* **ФРАГМЕНТ**

========================================================================

Глава двадцать восьмая Дивный новый мир на колесах

Представьте себе мир будущего, в котором у вас больше нет дома.

Дома в прямом его смысле: какое-то количество стен, дубовый паркет (ламинат? линолеум? плитка?), встроенные шкафы, комоды, кровати с толстыми матрасами («Икея», конечно), библиотеки, камины, кухонные столы, все эти милые сердцу пылесборники (последнее, пожалуй, можно взять с собой, но не больше).

У вас нет дома не потому, что вы бедны или потеряны, у вас нет дома потому, что больше нет понятия дома — он там, где вы, то есть любое место, в котором вы решили остановиться.

Сколько вы проведете здесь? Год, неделю, вечность? Вы не знаете и не загадываете, хорошо, что нет границ, их отменили, потому что: нет дома — нет прописки, нет гражданства — нет корней, нет Родины — нет эмиграции. Вы везде свой и легко адаптируетесь, у вас нет ностальгии по чему-то конкретному, разве что тонкая и туманная память предков, когда вы заходите в ресторан… скажем, древней русской кухни, едите dumplings, пьете vodka, и слеза почему-то наворачивается на левый глаз.

Просто представьте. Кажется, мы уже к этому очень близки.

========================================================================

* **ПРЕДОСТАВЛЕННЫЙ ПЕРЕЧЕНЬ**
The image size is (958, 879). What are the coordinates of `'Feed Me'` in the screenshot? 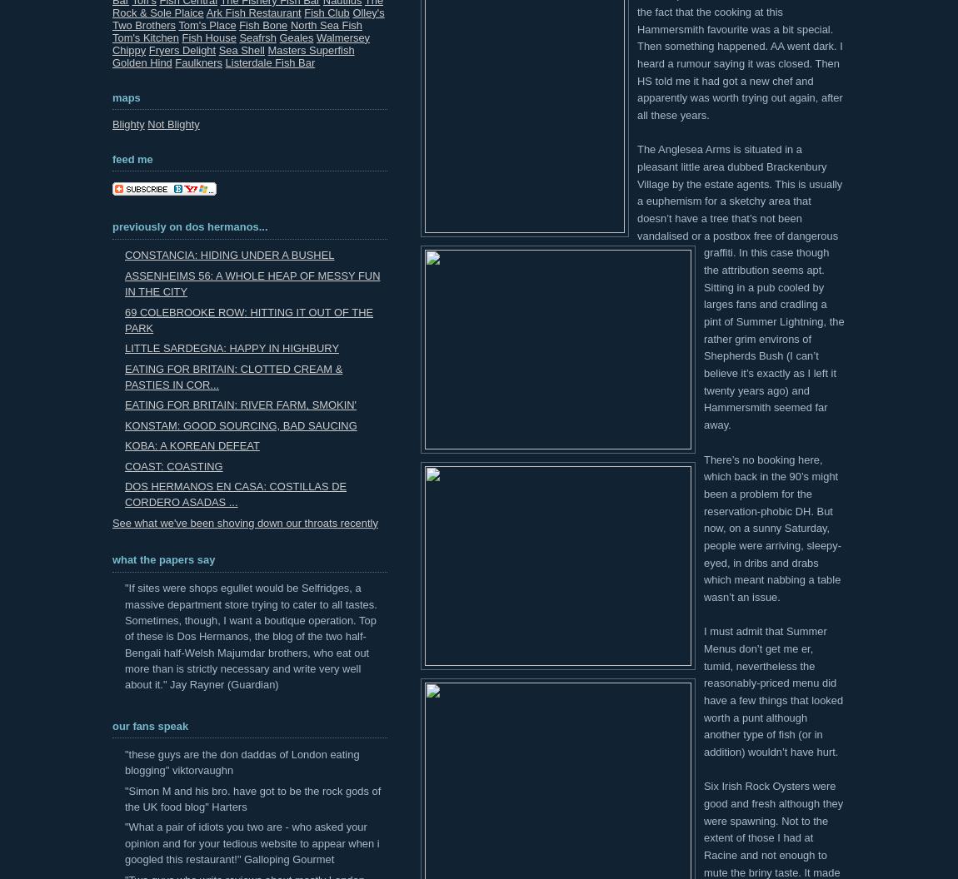 It's located at (132, 158).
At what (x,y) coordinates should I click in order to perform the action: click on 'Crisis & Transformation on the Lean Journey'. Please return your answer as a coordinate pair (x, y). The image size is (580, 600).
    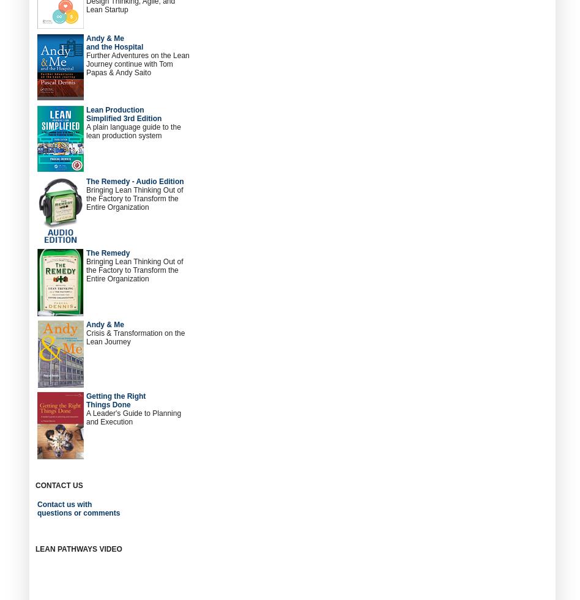
    Looking at the image, I should click on (135, 338).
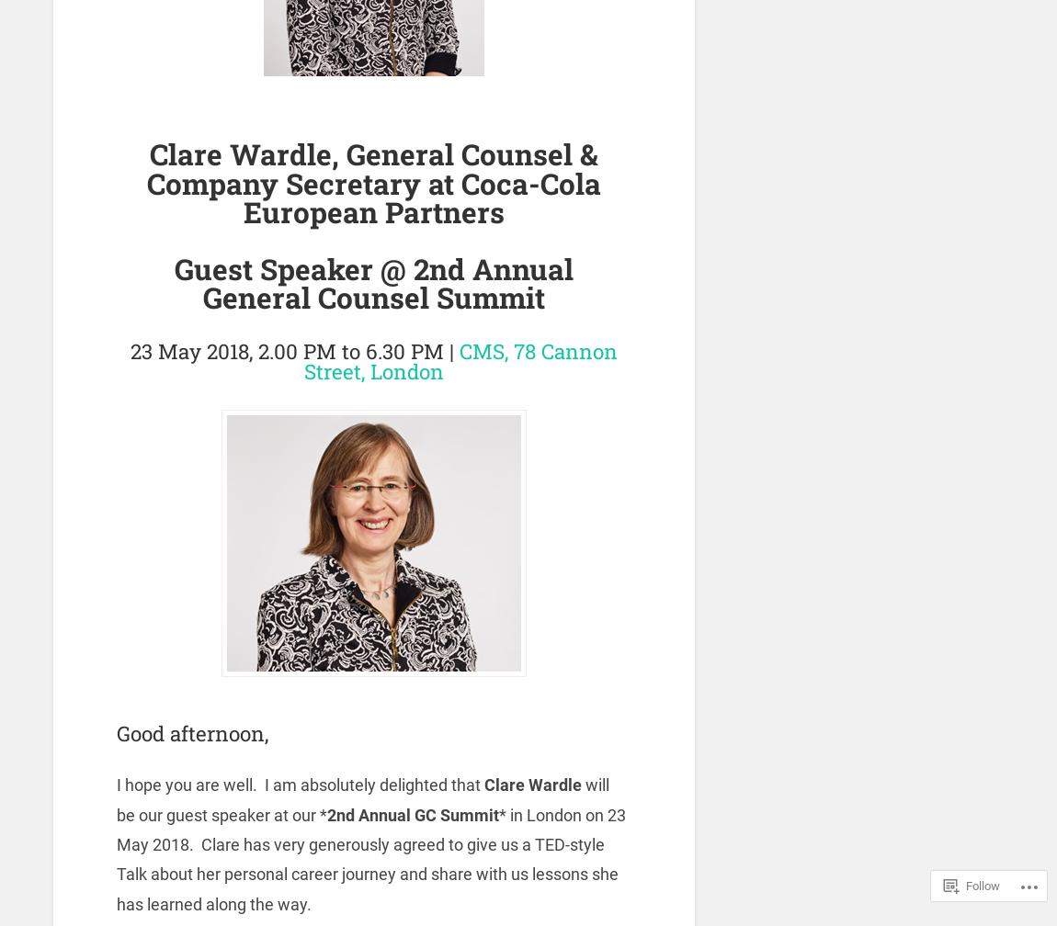 This screenshot has width=1057, height=926. What do you see at coordinates (484, 785) in the screenshot?
I see `'Clare Wardle'` at bounding box center [484, 785].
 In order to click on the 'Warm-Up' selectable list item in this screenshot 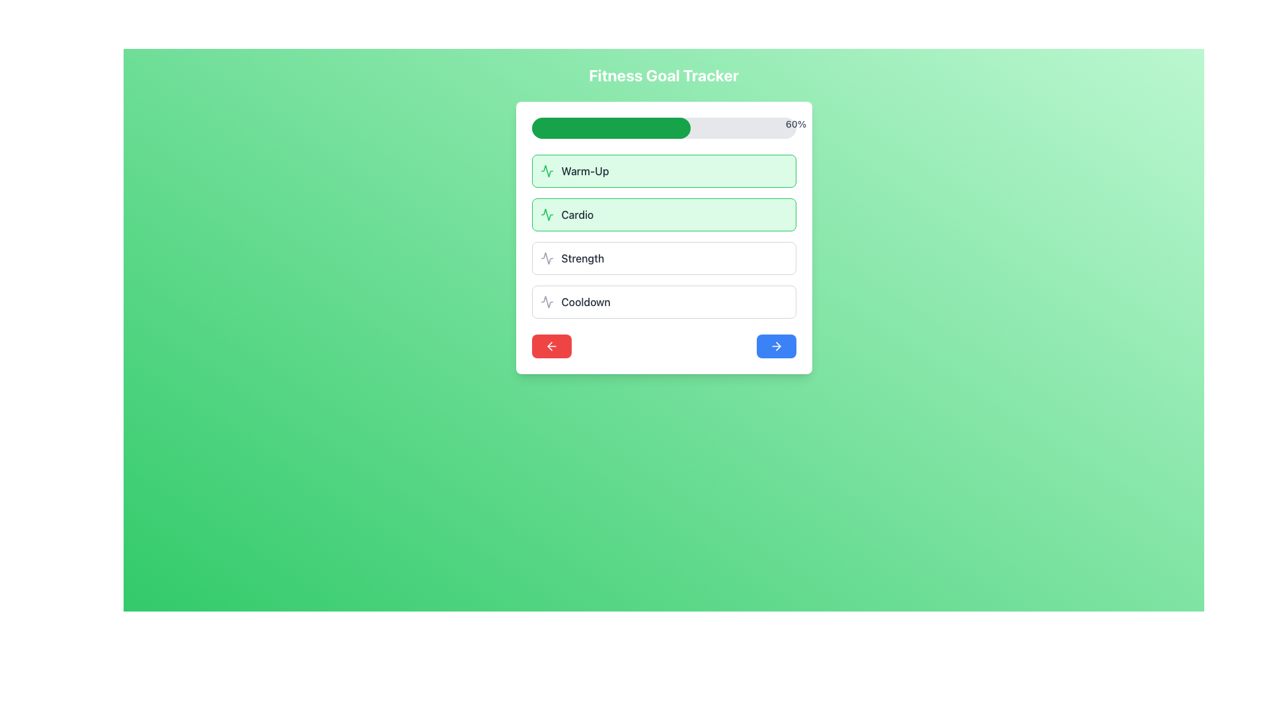, I will do `click(664, 170)`.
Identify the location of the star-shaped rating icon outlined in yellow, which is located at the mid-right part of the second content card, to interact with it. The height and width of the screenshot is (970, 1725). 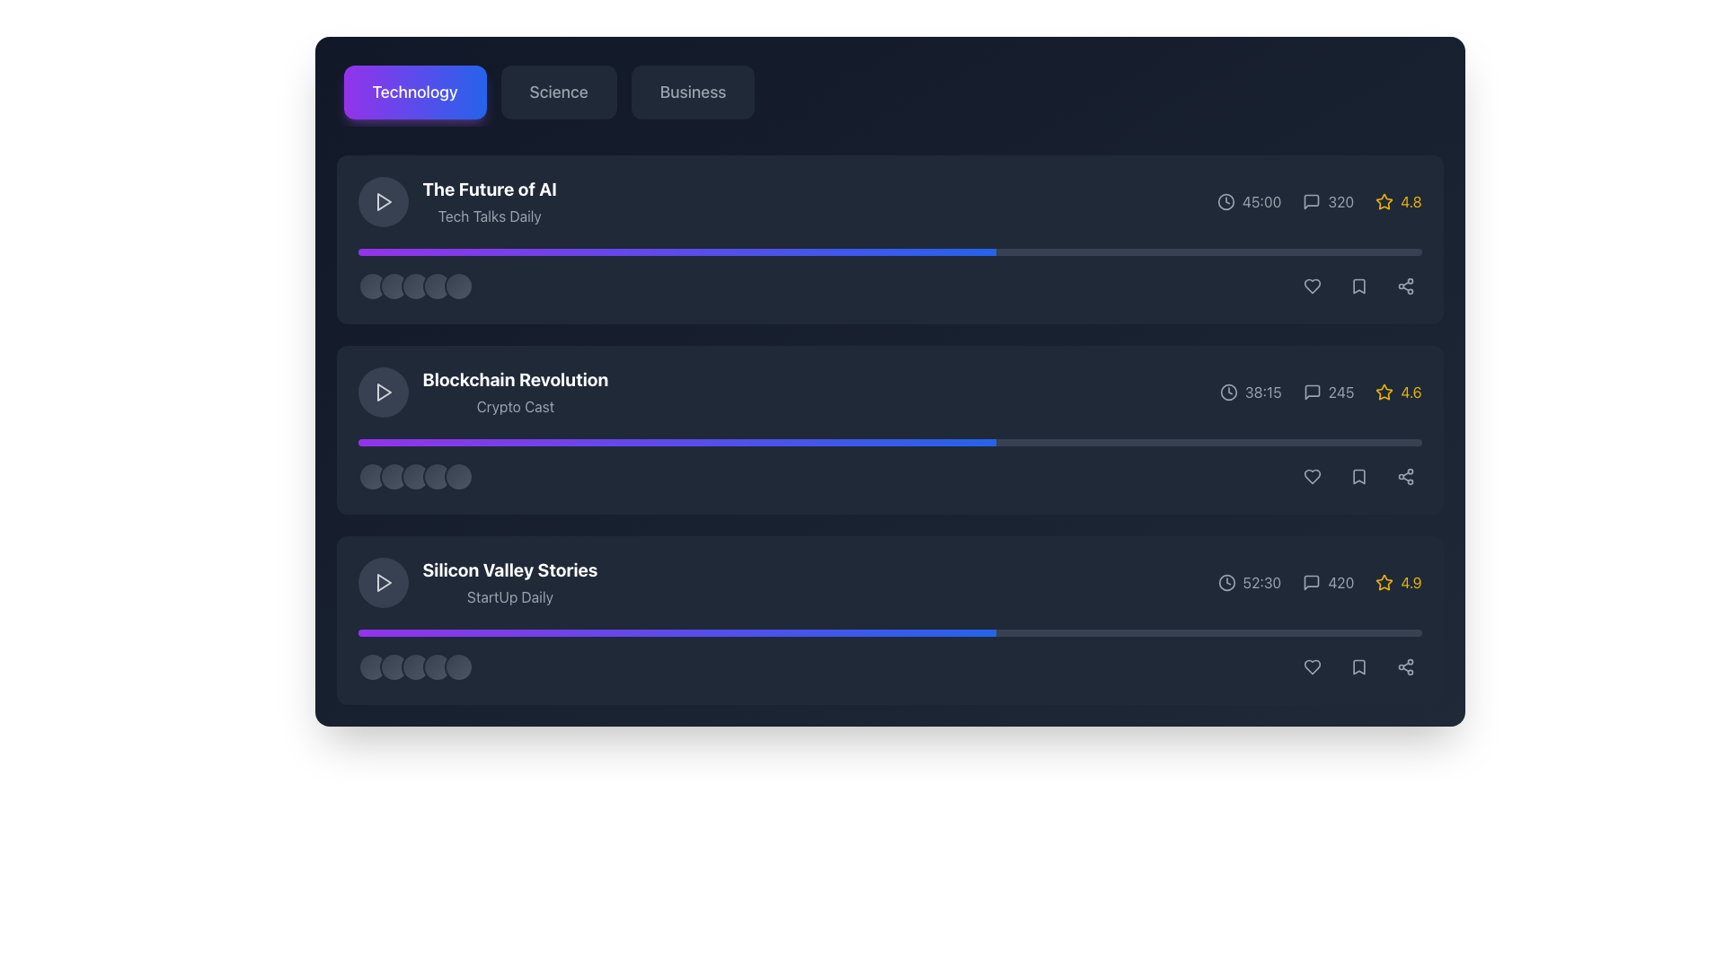
(1383, 391).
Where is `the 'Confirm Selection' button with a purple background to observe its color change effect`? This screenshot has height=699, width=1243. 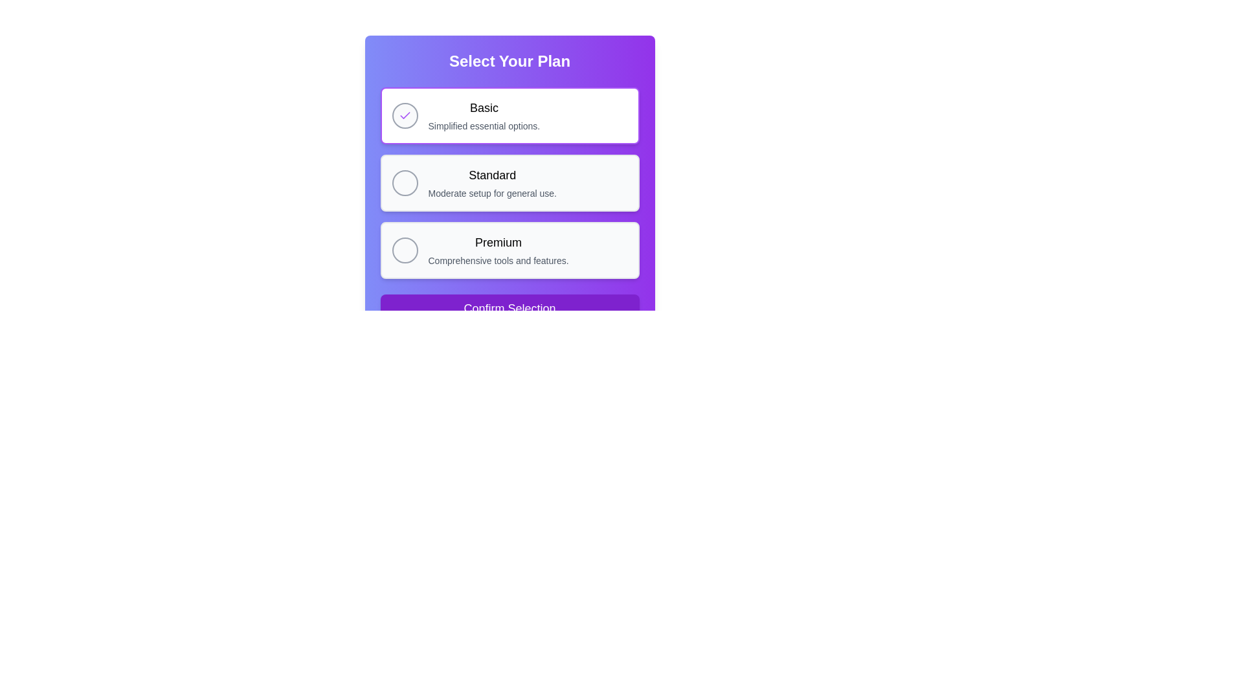 the 'Confirm Selection' button with a purple background to observe its color change effect is located at coordinates (509, 309).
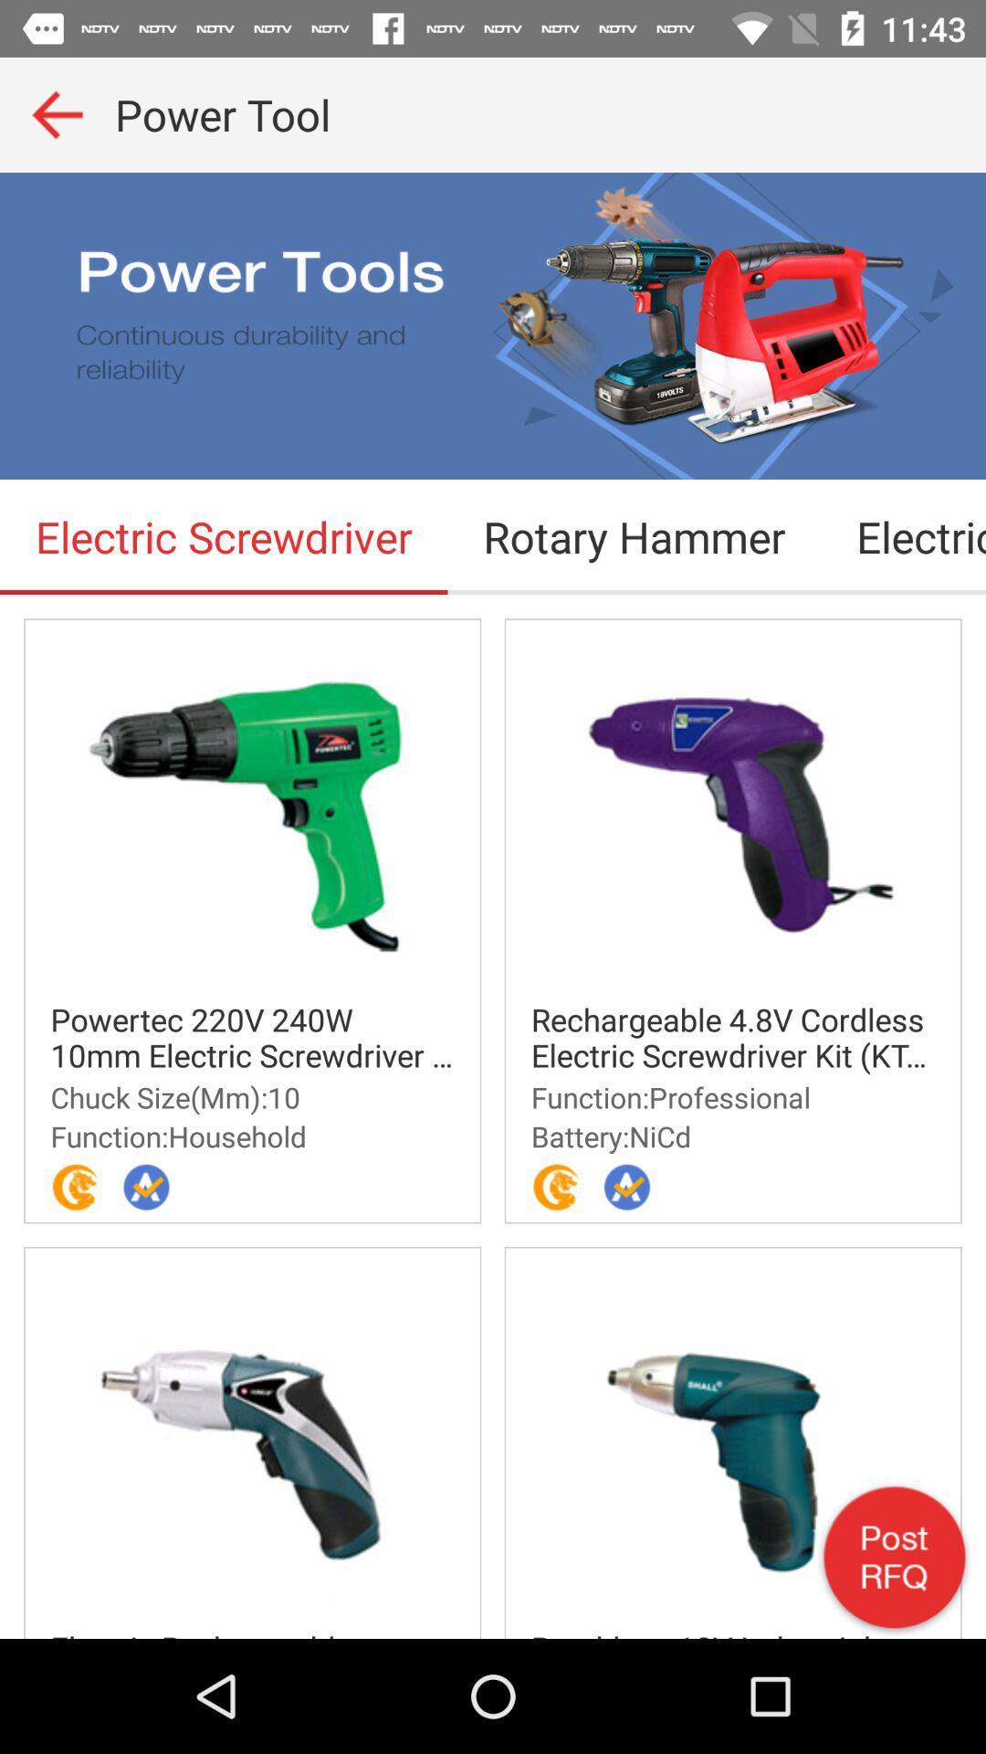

========================================================================

* **ЗАДАНИЕ**
Замените «камины» на «печи» в части главы о мире на колесах и приведите эту часть целиком: начните со слов «Представьте себе мир», остановитесь после слов «вы решили остановиться.».

* **ОТВЕТ**
Представьте себе мир будущего, в котором у вас больше нет дома.

Дома в прямом его смысле: какое-то количество стен, дубовый паркет (ламинат? линолеум? плитка?), встроенные шкафы, комоды, кровати с толстыми матрасами («Икея», конечно), библиотеки, печи, кухонные столы, все эти милые сердцу пылесборники (последнее, пожалуй, можно взять с собой, но не больше).

У вас нет дома не потому, что вы бедны или потеряны, у вас нет дома потому, что больше нет понятия дома — он там, где вы, то есть любое место, в котором вы решили остановиться.